La loi relative à la lutte contre les fraudes sociales et fiscales du 26 juin 2026 allonge le délai de reprise du fisc en matière d’impôts locaux. Le fisc dispose désormais de trois ans pour traquer les redevables de la taxe d’habitation sur les résidences secondaires.
Contrôle fiscal rallongé
La chasse aux logements vacants et aux résidences secondaires est ouverte. Jusqu’ici, le fisc avait un délai très court pour contrôler et identifier les redevables de la taxe d’habitation sur les résidences secondaires (THRS) et des taxes sur les logements vacants (TLV et THLV). Les omissions ou insuffisances d’imposition devaient être corrigées au plus tard le 31 décembre de l’année suivant celle au titre de laquelle les taxes étaient dues. Soit, le 31 décembre 2025, par exemple, pour les taxes payables en 2024.
Il a désormais deux ans de plus, soit trois ans en tout, grâce à la nouvelle loi relative à la lutte contre les fraudes sociales et fiscales, adoptée en mai et publié au Journal officiel en juin. Le fisc pourra rehausser ou réclamer les taxes d’habitation ou sur les logements vacants dues en 2025 jusqu’au 31 décembre 2028, au lieu du 31 décembre 2026. En revanche, rien ne change pour la taxe foncière, le délai de reprise du fisc reste fixé au 31 décembre de l’année suivante.
Collaboration des collectivités
La loi a également prévu de mettre les collectivités locales à contribution pour identifier les biens et les propriétaires redevables de la THRS, de la TLV ou de la THLV. À cette fin, elles recevront du fisc la liste de tous les logements avec leur situation d’occupation (occupé par le propriétaire, loué, vacant...) et leur localisation, telles que précisées par leurs propriétaires dans les déclarations d’occupation des locaux d’habitation.
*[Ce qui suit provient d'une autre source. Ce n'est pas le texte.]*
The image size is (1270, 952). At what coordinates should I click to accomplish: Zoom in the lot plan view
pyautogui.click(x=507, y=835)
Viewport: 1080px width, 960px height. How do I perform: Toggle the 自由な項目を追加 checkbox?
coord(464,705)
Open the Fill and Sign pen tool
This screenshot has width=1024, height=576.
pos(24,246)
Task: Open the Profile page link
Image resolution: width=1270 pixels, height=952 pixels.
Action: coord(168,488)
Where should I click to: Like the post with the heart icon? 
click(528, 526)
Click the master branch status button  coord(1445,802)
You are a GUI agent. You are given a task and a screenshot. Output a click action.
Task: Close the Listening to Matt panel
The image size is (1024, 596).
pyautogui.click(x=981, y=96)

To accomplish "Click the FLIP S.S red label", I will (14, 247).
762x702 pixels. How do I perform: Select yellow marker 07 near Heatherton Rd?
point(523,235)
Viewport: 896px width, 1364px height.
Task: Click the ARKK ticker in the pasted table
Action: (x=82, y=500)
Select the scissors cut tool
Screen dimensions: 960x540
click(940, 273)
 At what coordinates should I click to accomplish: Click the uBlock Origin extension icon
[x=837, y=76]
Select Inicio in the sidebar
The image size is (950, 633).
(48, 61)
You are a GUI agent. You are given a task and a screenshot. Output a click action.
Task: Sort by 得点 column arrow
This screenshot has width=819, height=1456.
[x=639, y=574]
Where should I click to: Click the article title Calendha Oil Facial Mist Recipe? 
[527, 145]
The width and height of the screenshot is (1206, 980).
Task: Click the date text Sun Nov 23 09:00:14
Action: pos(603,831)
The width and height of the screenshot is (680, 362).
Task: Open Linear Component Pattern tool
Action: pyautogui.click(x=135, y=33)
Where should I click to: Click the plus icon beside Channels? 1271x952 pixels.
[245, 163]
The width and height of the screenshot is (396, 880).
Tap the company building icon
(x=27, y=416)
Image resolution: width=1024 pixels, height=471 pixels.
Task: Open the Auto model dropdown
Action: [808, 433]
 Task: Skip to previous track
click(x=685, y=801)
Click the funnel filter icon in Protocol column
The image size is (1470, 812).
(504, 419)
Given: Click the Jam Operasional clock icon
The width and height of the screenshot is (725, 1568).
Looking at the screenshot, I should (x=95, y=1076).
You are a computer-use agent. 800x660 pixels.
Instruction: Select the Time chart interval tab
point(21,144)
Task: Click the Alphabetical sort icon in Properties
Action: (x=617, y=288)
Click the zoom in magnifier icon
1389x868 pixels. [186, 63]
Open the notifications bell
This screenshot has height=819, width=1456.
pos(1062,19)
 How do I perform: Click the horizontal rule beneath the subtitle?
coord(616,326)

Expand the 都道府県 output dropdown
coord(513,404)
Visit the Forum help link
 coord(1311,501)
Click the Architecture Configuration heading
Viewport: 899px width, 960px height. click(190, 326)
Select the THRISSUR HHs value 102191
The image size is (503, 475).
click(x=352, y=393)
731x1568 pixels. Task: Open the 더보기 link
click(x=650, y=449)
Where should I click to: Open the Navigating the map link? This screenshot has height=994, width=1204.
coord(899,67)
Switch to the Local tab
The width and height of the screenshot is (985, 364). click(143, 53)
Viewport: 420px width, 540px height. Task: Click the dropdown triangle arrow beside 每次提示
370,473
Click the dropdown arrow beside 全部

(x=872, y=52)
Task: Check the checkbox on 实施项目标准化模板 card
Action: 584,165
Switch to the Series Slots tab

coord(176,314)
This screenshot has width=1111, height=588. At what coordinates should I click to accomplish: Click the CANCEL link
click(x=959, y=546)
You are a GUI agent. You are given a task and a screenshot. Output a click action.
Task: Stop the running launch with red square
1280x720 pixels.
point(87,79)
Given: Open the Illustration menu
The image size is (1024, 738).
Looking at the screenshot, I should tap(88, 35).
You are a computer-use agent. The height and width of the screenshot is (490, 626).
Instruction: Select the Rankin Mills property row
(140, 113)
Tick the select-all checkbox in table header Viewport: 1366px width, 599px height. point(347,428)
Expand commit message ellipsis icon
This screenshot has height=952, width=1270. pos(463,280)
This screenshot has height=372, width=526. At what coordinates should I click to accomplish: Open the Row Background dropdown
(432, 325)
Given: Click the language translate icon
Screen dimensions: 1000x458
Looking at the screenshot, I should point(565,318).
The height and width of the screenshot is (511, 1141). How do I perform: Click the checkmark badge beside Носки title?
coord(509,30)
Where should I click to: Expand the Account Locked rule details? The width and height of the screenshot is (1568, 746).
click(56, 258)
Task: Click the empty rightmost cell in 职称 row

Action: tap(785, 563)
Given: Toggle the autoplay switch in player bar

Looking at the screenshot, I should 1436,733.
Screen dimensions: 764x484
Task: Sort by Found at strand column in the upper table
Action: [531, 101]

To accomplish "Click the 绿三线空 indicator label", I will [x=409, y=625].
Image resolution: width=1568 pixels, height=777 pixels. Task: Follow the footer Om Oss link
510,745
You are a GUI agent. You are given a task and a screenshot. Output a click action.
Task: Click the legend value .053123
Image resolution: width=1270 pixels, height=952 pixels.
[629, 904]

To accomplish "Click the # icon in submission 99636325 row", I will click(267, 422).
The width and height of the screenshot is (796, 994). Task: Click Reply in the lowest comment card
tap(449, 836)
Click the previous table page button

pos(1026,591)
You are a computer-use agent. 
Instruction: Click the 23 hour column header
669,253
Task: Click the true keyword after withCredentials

L’idée ? Que les communes collaborent avec le fisc pour lui signaler de possibles fraudes. Ces dernières pourront lui remonter les différences constatées entre la situation réelle des biens situés sur leur territoire et leur situation déclarée, ce qui permettra de déclencher un contrôle et un redressement fiscal si la fraude est avérée.